Similarly, we see intern David start off as a coffee man while at the office, but it’s his telepathy that not only helps Laura, but helps him rise up the ranks to become the wealthiest man in the world and, if I had to guess, probably still the most powerful mutant. But this also comes at a price: he abuses Amy with his powers, and aside from Laura, David seems a very lonely man.

He has wealth, powers, and sees little wrong with his actions. He feels like Adrian Veidt from Watchmen if Veidt was a mutant. But David is alone with no one besides Amy and Laura, both of whom he could easily dispose of if he so desired. And based on that brief glimpse of Farouk, there’s a possibility that this could be Farouk in David’s mind. After all, the world is David’s oyster and he knows what everyone thinks.

Sounds like this would be the perfect timeline for Farouk to use David as his vessel.

The constant to these scenarios is that, while they all have a layer of tragedy to them and no matter how low David gets, he still has his powers. The key is what incident may be the trigger to him tapping into them. Even homeless David, a shell of his former self, can still be pushed to do something he doesn’t want to do. Though cool to see his powers in use, it’s still sad to see him as such a broken man.

And like most mutants, it’s the usage of his powers that gets the attention of authority figures, as we see when Division Three comes after him. And by the way, I don’t care what universe we’re in, we need to see Kerry use that sword again at least once.

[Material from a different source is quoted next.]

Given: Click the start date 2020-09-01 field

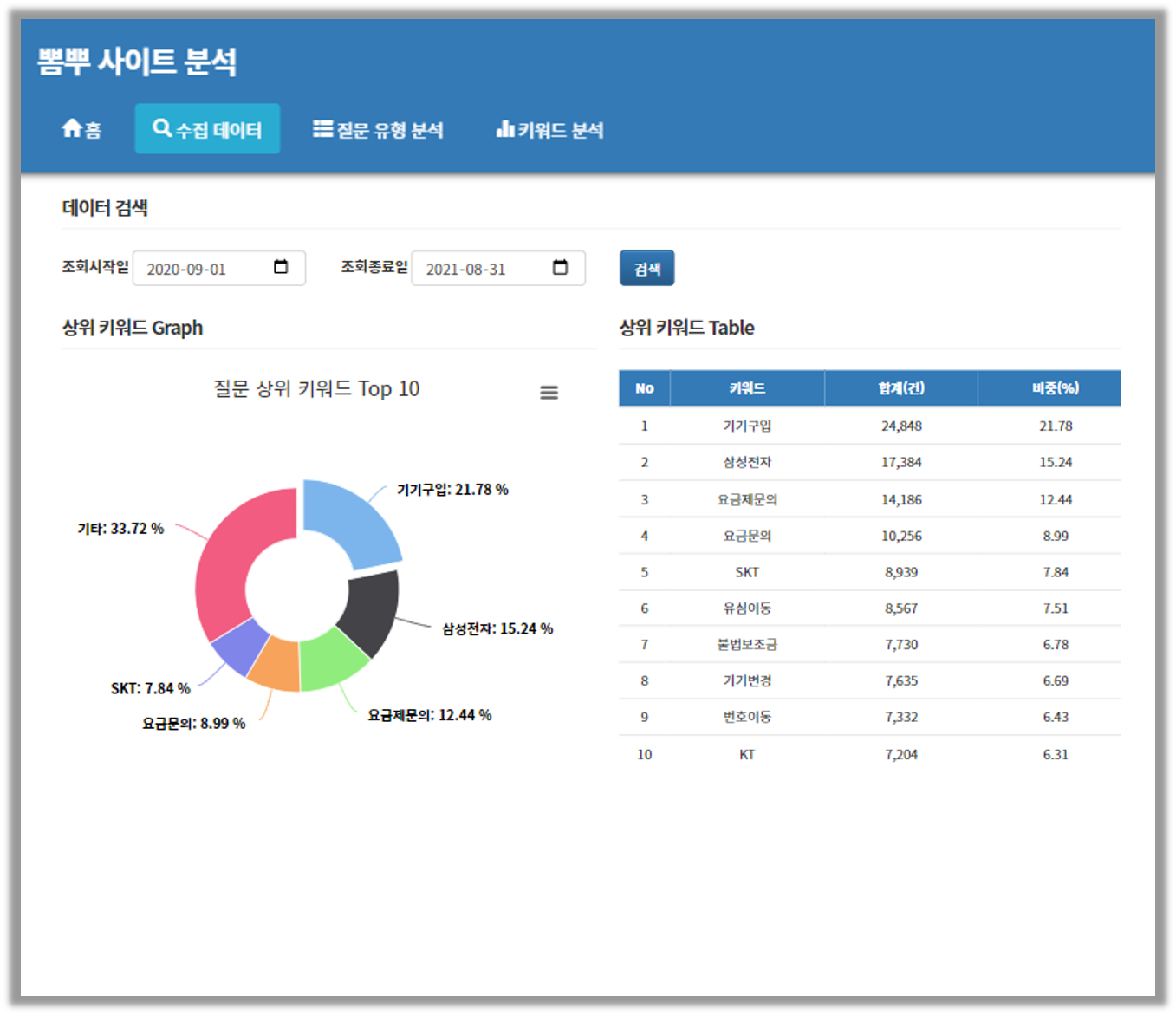Looking at the screenshot, I should (204, 269).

But as many branches and universes that exist, most end in tragedy, both for David and Amy, save for the happy family, though that scenario doesn’t appear much. And I wonder- do all of these options merit just one outcome or do we attempt to change it? After all, that’s what David is trying to do, based on Future Syd’s warning. And maybe David exploring these branches would show if Amy’s fate would wind up different.

That wasn’t the case, no matter the branch.

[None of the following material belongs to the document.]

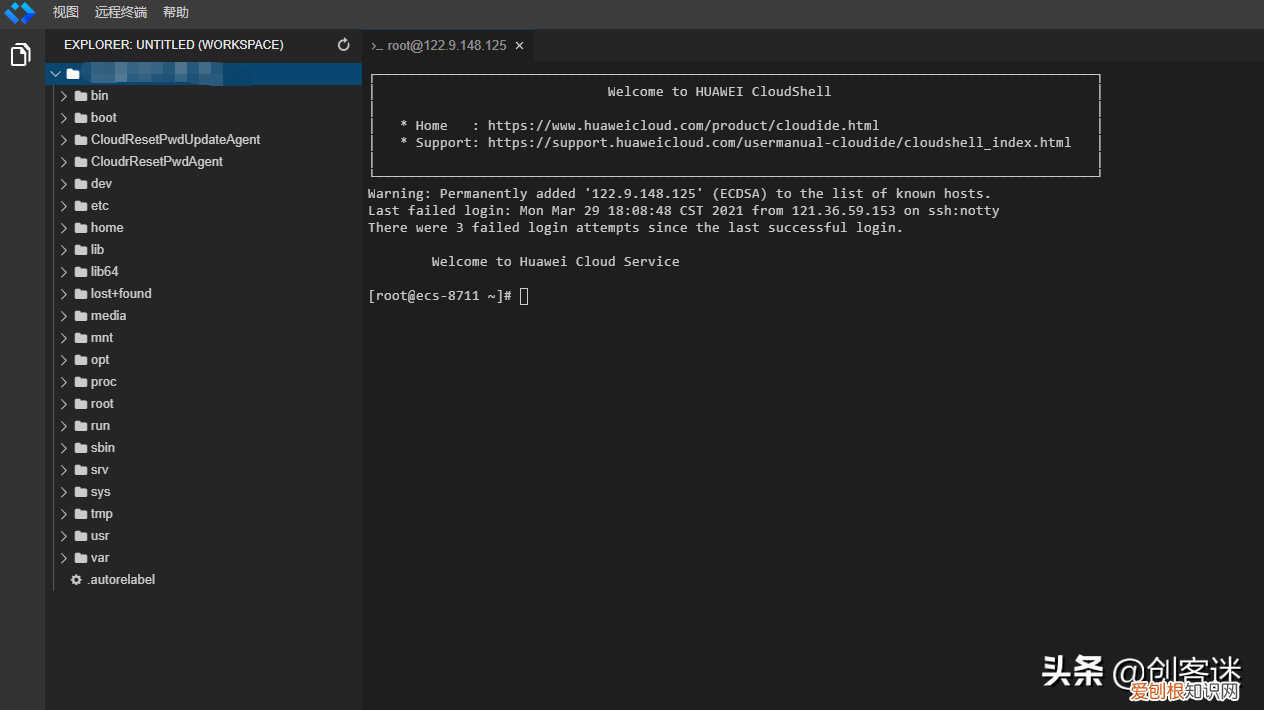Viewport: 1264px width, 710px height.
Task: Select the CloudResetPwdUpdateAgent folder
Action: pyautogui.click(x=175, y=140)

No matter what branch or reality we ended up in, this episode was definitely Dan Stevens’ time to shine. Rachel Keller and Aubrey Plaza stood out in the previous two episodes, respectively, but this was Stevens’ hour and he’s excellent at portraying the various faces of David. He’s rough and ragged, rich and affluent, and deranged and schizophrenic. And Stevens does it all seamlessly as we jump to the different timelines.

Hell, both Stevens and Katie Aselton were in top form here. Though we haven’t seen much of Amy this season and I doubt we will going forward unless it’s in flashbacks, Aselton brings the same confidence and demeanor to Amy that defined David and Amy’s relationship in the first season. It’s still sad to see Amy go, but Katie Aselton went out on a high note, bringing more depth to the Haller sister.

David may not have created the Age of Apocalypse timeline here, but he did manage to create many hectic timelines here that, for the most part, showed a grim future for the psychic mutant. Things might not have had to turn out the way they did for Amy, but they did.